Il a probablement pris cette décision lors de ce que ses collaborateurs décrivent comme la routine hebdomadaire du « Mardi de la Terreur » à la Maison Blanche. Ce jour-là, Obama reçoit des conseils sur les « militants » qui doivent être tués ou non par des drones ou des avions à des milliers de là. Même si des zones d’habitation éloignées des zones de guerre sont souvent détruites, en violation flagrante des lois de la guerre, le président n’est nullement découragé.

Ces frappes aériennes décidées par Obama sont lancées en sachant très bien que très souvent il y a des « dommages collatéraux » [expression profondément méprisante et déshumanisante à l’égard des malheureuses victimes - NdT], qui est une forme de « terrorisme désolé. » Comment le président peut-il justifier le massacre d’une douzaine de jeunes garçons afghans qui ramassaient du bois pour leurs familles, sur une colline ? Les espions locaux doivent avoir perdu la tête à la perspective de tous ces billets de 100 $ touchés en récompense.

Imaginez un frappe aérienne directe tuant et blessant des dizaines de personnes dans un cortège funèbre à la suite d’une précédente attaque mortelle qui est justement à l’origine de cette procession endeuillée.

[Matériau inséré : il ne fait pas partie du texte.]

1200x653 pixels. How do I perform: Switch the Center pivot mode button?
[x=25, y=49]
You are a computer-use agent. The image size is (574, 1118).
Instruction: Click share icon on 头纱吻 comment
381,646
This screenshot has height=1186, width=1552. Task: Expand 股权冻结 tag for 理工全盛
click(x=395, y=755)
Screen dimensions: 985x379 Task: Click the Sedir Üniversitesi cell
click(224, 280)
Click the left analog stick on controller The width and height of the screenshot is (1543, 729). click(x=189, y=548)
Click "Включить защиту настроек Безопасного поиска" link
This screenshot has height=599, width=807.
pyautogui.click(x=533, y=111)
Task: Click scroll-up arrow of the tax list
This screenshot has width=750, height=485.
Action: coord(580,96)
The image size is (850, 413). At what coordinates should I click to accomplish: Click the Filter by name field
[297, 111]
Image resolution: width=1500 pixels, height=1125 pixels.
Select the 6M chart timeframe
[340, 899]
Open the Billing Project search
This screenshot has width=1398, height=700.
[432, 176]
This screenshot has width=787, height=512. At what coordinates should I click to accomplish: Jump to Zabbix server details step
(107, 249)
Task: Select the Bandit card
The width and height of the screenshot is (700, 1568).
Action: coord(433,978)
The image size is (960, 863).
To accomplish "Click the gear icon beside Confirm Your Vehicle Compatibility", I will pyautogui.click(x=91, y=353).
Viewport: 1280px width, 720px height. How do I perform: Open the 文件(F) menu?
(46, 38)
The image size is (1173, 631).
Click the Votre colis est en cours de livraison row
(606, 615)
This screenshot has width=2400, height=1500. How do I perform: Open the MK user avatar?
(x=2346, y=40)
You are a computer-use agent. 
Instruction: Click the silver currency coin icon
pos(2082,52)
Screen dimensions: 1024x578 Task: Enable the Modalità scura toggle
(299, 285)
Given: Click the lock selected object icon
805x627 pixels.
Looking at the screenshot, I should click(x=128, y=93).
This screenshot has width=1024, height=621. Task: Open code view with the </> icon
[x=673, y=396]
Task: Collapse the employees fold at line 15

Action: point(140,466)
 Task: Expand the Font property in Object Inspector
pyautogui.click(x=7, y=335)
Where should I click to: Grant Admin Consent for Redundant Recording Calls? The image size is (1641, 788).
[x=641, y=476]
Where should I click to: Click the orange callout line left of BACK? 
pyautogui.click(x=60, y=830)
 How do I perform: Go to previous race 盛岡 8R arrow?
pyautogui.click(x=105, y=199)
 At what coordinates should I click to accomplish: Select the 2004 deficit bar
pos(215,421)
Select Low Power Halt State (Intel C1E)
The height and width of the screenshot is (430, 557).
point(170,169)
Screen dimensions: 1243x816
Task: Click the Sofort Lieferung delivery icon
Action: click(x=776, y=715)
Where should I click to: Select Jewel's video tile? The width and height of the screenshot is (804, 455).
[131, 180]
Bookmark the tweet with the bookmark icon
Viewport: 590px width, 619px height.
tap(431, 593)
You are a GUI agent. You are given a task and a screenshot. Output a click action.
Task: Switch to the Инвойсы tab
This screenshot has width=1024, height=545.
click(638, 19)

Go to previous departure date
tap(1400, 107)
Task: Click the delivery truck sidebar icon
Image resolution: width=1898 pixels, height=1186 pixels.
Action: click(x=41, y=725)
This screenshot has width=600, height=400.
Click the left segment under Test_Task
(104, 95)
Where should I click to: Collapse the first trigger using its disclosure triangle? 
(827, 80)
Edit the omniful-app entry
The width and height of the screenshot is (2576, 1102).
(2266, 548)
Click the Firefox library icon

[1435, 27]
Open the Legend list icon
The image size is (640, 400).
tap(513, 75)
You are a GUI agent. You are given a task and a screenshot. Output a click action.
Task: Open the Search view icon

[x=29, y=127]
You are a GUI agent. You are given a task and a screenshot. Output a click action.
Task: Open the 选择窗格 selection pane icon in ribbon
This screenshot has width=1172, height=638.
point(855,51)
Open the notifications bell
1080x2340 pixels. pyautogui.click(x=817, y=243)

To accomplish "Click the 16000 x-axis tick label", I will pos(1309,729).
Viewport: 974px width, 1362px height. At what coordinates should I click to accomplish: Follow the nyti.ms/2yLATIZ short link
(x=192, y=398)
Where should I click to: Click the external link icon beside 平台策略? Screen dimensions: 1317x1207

Souvenez-vous de l’attaque décidée par Obama en décembre 2009 contre un prétendu camp d’entraînement d’Al-Qaïda au Yémen, en utilisant des missiles tomahawk et - notez-le bien - des bombes à fragmentation, qui ont tué 14 femmes et 21 enfants. Encore et encore du terrorisme « tellement désolé », ravageant des familles entières loin des champs de bataille.

S’il s’agit d’une guerre, pourquoi le Congrès n’a-t-il pas déclaré la guerre en vertu de l’article 1, Sec. 8 de la Constitution américaine ? L’autorisation du Congrès en 2001 d’utiliser la force militaire n’est pas une autorisation ouverte pour le président. Elle a été limitée à cibler uniquement les nations, organismes ou personnes qui auraient clairement été impliqués dans les massacres du 11 septembre, ou qui protégeraient des organisations ou des personnes complices.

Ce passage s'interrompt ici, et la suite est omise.